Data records
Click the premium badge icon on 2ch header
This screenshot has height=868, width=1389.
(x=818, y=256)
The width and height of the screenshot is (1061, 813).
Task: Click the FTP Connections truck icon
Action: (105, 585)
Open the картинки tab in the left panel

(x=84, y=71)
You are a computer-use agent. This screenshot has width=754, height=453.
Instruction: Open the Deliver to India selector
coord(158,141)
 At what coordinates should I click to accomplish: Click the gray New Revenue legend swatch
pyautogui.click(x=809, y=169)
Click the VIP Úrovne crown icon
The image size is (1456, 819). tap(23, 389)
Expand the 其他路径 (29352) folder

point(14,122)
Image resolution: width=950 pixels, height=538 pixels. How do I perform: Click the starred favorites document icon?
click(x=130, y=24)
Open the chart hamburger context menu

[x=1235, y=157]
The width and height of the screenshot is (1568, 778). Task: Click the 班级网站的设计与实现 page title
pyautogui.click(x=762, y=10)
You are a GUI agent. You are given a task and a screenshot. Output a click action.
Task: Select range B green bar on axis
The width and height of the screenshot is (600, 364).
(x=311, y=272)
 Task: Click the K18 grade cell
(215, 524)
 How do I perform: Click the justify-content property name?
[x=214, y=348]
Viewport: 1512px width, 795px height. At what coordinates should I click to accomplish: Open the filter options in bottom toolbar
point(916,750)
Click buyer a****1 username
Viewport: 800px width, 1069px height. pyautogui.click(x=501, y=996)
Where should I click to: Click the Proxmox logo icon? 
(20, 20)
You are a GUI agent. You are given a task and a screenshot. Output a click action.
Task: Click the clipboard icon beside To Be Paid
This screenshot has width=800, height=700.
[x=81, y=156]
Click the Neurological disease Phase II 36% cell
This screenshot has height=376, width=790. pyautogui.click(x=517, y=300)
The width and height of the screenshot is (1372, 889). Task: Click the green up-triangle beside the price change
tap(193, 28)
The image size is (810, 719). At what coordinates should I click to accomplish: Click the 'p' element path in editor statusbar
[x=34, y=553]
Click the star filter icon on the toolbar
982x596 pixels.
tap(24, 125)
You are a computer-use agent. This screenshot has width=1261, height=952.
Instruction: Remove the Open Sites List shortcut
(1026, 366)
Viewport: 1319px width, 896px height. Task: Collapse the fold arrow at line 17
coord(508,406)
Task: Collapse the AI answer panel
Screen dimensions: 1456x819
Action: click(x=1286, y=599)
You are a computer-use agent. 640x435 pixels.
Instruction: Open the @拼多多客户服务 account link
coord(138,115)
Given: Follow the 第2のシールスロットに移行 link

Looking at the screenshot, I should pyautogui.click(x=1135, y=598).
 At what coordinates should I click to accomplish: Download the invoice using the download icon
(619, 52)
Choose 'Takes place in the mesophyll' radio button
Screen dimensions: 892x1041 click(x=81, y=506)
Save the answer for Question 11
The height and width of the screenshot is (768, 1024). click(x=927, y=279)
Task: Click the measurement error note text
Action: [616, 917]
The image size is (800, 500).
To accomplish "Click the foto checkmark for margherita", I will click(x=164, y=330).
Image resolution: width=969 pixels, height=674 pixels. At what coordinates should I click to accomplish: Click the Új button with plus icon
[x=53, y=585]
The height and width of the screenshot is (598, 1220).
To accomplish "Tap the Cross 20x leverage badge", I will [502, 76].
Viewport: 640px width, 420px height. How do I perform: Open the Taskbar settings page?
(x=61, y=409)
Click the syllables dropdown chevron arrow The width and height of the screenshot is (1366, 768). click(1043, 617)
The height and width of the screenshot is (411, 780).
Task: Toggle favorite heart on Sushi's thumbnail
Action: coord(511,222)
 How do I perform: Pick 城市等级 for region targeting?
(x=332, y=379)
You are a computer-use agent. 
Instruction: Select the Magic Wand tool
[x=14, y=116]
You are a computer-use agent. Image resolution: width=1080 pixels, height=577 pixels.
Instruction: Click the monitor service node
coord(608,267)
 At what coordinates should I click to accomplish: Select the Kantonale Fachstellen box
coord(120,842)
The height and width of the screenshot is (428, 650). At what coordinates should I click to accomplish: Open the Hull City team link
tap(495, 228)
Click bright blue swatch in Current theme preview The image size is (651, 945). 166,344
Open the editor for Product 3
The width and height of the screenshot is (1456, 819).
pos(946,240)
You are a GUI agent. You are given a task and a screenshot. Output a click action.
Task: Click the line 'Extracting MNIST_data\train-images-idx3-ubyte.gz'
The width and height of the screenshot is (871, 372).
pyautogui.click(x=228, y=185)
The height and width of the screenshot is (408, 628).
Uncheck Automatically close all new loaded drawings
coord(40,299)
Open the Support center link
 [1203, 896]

WHAT IS ASKED
Rewrite all of the data above, putting "desktop assistant" wherever "GUI agent" appears and keeping every other part unchanged.

SOLUTION TO THIS EXERCISE
Click the premium badge icon on 2ch header
This screenshot has height=868, width=1389.
(x=818, y=256)
The width and height of the screenshot is (1061, 813).
Task: Click the FTP Connections truck icon
Action: (105, 585)
Open the картинки tab in the left panel

(x=84, y=71)
You are a computer-use agent. This screenshot has width=754, height=453.
Instruction: Open the Deliver to India selector
coord(158,141)
 At what coordinates should I click to accomplish: Click the gray New Revenue legend swatch
pyautogui.click(x=809, y=169)
Click the VIP Úrovne crown icon
The image size is (1456, 819). tap(23, 389)
Expand the 其他路径 (29352) folder

point(14,122)
Image resolution: width=950 pixels, height=538 pixels. How do I perform: Click the starred favorites document icon?
click(x=130, y=24)
Open the chart hamburger context menu

[x=1235, y=157]
The width and height of the screenshot is (1568, 778). Task: Click the 班级网站的设计与实现 page title
pyautogui.click(x=762, y=10)
You are a desktop assistant. You are given a task and a screenshot. Output a click action.
Task: Select range B green bar on axis
The width and height of the screenshot is (600, 364).
(x=311, y=272)
 Task: Click the K18 grade cell
(215, 524)
 How do I perform: Click the justify-content property name?
[x=214, y=348]
Viewport: 1512px width, 795px height. At what coordinates should I click to accomplish: Open the filter options in bottom toolbar
point(916,750)
Click buyer a****1 username
Viewport: 800px width, 1069px height. pyautogui.click(x=501, y=996)
Where should I click to: Click the Proxmox logo icon? 
(20, 20)
You are a desktop assistant. You are given a task and a screenshot. Output a click action.
Task: Click the clipboard icon beside To Be Paid
This screenshot has width=800, height=700.
[x=81, y=156]
Click the Neurological disease Phase II 36% cell
This screenshot has height=376, width=790. pyautogui.click(x=517, y=300)
The width and height of the screenshot is (1372, 889). Task: Click the green up-triangle beside the price change
tap(193, 28)
The image size is (810, 719). At what coordinates should I click to accomplish: Click the 'p' element path in editor statusbar
[x=34, y=553]
Click the star filter icon on the toolbar
982x596 pixels.
tap(24, 125)
You are a computer-use agent. This screenshot has width=1261, height=952.
Instruction: Remove the Open Sites List shortcut
(1026, 366)
Viewport: 1319px width, 896px height. Task: Collapse the fold arrow at line 17
coord(508,406)
Task: Collapse the AI answer panel
Screen dimensions: 1456x819
Action: click(x=1286, y=599)
You are a computer-use agent. 640x435 pixels.
Instruction: Open the @拼多多客户服务 account link
coord(138,115)
Given: Follow the 第2のシールスロットに移行 link

Looking at the screenshot, I should pyautogui.click(x=1135, y=598).
 At what coordinates should I click to accomplish: Download the invoice using the download icon
(619, 52)
Choose 'Takes place in the mesophyll' radio button
Screen dimensions: 892x1041 click(x=81, y=506)
Save the answer for Question 11
The height and width of the screenshot is (768, 1024). click(x=927, y=279)
Task: Click the measurement error note text
Action: [616, 917]
The image size is (800, 500).
To accomplish "Click the foto checkmark for margherita", I will click(x=164, y=330).
Image resolution: width=969 pixels, height=674 pixels. At what coordinates should I click to accomplish: Click the Új button with plus icon
[x=53, y=585]
The height and width of the screenshot is (598, 1220).
To accomplish "Tap the Cross 20x leverage badge", I will [502, 76].
Viewport: 640px width, 420px height. How do I perform: Open the Taskbar settings page?
(x=61, y=409)
Click the syllables dropdown chevron arrow The width and height of the screenshot is (1366, 768). click(1043, 617)
The height and width of the screenshot is (411, 780).
Task: Toggle favorite heart on Sushi's thumbnail
Action: coord(511,222)
 How do I perform: Pick 城市等级 for region targeting?
(x=332, y=379)
You are a computer-use agent. 
Instruction: Select the Magic Wand tool
[x=14, y=116]
You are a computer-use agent. Image resolution: width=1080 pixels, height=577 pixels.
Instruction: Click the monitor service node
coord(608,267)
 At what coordinates should I click to accomplish: Select the Kantonale Fachstellen box
coord(120,842)
The height and width of the screenshot is (428, 650). At what coordinates should I click to accomplish: Open the Hull City team link
tap(495, 228)
Click bright blue swatch in Current theme preview The image size is (651, 945). 166,344
Open the editor for Product 3
The width and height of the screenshot is (1456, 819).
pos(946,240)
You are a desktop assistant. You are given a task and a screenshot. Output a click action.
Task: Click the line 'Extracting MNIST_data\train-images-idx3-ubyte.gz'
The width and height of the screenshot is (871, 372).
pyautogui.click(x=228, y=185)
The height and width of the screenshot is (408, 628).
Uncheck Automatically close all new loaded drawings
coord(40,299)
Open the Support center link
 [1203, 896]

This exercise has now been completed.